Arbeit rückte in den Mittelpunkt des täglichen Lebens, Genuss in jeglicher Form hingegen wurde zum negativ behafteten „Müßiggang“ deklariert. Kaffee und Tee hingegen wurden begrüßt.

Nun stellt sich die Frage, was die Ursachen für diesen Paradigmenwechsel waren. Wie wurde aus dem genüsslichen, gesellschaftlich akzeptierten Rausch eine krankhafte, moralisch verurteilte „Sucht“? Diese Frage allumfassend zu beantworten stellt sich an dieser Stelle aufgrund der zahlreichen möglichen Einflüsse auf die gesamtgesellschaftliche Einstellung gegenüber dem Konsum von gewissen Substanzen als schwierig dar. Jedoch dürfte die Ausbreitung des Protestantismus dabei sowohl in Nordamerika als auch in Europa eine wichtige Rolle gespielt haben. 

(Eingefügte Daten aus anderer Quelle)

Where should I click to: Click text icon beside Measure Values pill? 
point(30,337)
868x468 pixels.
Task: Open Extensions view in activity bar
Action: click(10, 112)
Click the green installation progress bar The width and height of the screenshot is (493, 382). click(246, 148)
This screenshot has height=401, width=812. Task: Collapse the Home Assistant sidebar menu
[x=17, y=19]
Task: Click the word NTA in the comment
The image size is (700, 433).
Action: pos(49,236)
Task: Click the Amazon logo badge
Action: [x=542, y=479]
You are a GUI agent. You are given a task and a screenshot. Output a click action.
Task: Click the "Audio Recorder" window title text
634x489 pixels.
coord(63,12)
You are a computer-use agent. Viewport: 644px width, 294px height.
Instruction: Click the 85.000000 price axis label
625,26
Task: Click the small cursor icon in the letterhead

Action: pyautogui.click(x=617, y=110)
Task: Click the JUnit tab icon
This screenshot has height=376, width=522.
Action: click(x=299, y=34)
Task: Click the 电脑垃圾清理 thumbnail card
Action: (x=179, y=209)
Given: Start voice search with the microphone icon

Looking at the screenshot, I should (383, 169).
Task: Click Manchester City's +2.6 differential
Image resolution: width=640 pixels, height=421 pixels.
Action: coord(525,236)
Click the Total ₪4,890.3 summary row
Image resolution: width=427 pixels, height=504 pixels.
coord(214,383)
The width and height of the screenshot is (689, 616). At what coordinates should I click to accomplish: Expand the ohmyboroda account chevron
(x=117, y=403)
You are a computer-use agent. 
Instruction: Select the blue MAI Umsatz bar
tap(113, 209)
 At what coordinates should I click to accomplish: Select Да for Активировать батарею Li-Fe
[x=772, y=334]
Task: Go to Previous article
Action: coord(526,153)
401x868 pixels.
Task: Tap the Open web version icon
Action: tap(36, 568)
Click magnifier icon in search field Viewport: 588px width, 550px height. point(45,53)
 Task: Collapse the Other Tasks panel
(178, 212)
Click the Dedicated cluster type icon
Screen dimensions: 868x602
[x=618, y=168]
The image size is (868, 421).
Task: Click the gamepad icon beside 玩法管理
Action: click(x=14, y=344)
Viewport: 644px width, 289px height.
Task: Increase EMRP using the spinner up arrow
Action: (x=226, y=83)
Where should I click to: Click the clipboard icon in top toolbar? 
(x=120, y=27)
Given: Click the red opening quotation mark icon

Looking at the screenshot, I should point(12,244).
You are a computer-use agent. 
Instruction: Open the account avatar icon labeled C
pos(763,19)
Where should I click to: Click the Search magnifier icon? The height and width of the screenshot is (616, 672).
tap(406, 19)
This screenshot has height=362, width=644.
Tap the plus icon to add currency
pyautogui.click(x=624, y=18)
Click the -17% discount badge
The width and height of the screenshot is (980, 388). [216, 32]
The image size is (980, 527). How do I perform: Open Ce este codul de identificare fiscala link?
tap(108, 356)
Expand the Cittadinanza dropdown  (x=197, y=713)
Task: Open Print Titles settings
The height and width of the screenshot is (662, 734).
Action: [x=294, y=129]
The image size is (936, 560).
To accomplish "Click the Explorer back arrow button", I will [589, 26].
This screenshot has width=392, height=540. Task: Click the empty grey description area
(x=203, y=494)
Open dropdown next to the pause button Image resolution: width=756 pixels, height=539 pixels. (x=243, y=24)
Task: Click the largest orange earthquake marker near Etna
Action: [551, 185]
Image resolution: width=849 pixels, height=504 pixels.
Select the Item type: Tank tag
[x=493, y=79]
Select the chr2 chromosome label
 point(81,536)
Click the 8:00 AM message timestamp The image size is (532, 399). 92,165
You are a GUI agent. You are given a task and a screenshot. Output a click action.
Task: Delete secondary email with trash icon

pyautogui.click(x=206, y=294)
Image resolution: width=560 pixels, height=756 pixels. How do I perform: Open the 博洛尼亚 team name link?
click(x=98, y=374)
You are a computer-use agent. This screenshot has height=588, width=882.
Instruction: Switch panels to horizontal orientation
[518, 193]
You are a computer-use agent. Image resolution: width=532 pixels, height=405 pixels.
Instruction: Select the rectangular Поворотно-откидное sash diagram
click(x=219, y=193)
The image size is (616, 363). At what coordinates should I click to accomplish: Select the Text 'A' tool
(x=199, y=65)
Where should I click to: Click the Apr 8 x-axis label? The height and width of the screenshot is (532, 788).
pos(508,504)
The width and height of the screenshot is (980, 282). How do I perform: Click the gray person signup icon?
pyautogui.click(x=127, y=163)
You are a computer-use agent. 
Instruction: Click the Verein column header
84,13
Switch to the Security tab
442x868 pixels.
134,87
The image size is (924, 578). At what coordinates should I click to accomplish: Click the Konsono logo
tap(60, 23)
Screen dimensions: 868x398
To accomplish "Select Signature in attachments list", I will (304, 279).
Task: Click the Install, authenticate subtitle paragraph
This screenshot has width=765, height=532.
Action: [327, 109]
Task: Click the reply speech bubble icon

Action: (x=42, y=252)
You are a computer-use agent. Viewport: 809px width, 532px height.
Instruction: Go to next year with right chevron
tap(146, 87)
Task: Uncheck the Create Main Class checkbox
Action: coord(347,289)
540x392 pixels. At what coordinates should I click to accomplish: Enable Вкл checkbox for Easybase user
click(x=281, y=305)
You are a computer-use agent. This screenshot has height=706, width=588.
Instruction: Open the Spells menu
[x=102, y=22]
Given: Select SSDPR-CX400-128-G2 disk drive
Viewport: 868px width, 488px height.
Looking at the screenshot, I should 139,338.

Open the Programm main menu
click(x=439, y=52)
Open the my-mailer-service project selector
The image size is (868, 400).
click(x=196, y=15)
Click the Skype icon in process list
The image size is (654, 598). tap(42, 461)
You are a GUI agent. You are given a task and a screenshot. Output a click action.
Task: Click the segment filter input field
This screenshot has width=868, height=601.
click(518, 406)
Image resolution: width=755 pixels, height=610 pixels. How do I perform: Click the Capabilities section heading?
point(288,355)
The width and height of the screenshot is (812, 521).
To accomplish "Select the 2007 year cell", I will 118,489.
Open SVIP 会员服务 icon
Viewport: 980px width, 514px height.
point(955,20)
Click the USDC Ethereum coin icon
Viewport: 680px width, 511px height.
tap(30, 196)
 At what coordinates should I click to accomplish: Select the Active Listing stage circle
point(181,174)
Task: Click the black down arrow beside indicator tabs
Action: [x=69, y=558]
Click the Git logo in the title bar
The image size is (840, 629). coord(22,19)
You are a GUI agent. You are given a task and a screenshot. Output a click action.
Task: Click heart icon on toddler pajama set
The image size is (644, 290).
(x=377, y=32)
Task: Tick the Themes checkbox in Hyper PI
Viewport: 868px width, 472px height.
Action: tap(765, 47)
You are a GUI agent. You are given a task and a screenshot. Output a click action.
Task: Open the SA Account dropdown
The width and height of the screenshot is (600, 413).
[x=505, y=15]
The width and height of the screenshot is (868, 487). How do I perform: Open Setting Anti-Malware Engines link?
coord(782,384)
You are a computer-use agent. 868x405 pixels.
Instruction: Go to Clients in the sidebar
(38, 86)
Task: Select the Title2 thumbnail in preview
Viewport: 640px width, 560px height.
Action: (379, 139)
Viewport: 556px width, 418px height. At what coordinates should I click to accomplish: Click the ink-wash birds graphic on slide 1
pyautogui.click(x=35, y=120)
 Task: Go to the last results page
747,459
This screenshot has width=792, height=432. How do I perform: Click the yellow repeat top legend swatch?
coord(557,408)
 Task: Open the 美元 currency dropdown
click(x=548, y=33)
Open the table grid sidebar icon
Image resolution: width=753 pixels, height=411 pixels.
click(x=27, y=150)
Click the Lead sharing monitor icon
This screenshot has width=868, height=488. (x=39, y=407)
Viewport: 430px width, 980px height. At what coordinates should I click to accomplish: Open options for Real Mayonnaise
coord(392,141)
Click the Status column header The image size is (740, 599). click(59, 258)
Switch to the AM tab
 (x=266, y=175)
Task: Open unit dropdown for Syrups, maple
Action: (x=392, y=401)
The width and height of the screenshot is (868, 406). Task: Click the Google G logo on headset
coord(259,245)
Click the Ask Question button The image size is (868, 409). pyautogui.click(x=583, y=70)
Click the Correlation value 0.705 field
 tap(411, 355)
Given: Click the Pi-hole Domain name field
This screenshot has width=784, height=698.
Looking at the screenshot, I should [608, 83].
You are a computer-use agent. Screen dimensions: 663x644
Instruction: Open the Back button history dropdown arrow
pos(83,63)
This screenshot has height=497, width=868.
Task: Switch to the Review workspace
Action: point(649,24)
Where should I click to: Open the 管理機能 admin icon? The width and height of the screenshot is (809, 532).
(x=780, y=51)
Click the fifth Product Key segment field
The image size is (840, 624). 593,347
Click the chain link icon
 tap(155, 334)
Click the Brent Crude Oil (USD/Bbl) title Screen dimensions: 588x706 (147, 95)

Nach Max Webers Beschreibung der „protestantischen Ethik“ entwickelte der Protestantismus eine neue Idee vom Idealzustand des Menschen. Arbeit rückte in den Mittelpunkt des täglichen Lebens, Genuss in jeglicher Form hingegen wurde zum negativ behafteten „Müßiggang“ deklariert (Nolte 2007: 48). Der Verlust der Selbstkontrolle wurde immer weniger toleriert. Calvins Aussage „der Körper ist nichts, der Geist ist alles“ (Calvin in Nolte 2007: 48) spiegelt dieses Lebensmodell gut wider. In den Reden und Schriften protestantischer Prediger ist immer wieder von dem „grewlichen [sic] Laster der Trunckenheit [sic]“ (Nolte 2007: 50) die Rede und es wurde den Gläubigen sehr deutlich gemacht, dass „Säufer“ keinesfalls gute Christ*innen sein können.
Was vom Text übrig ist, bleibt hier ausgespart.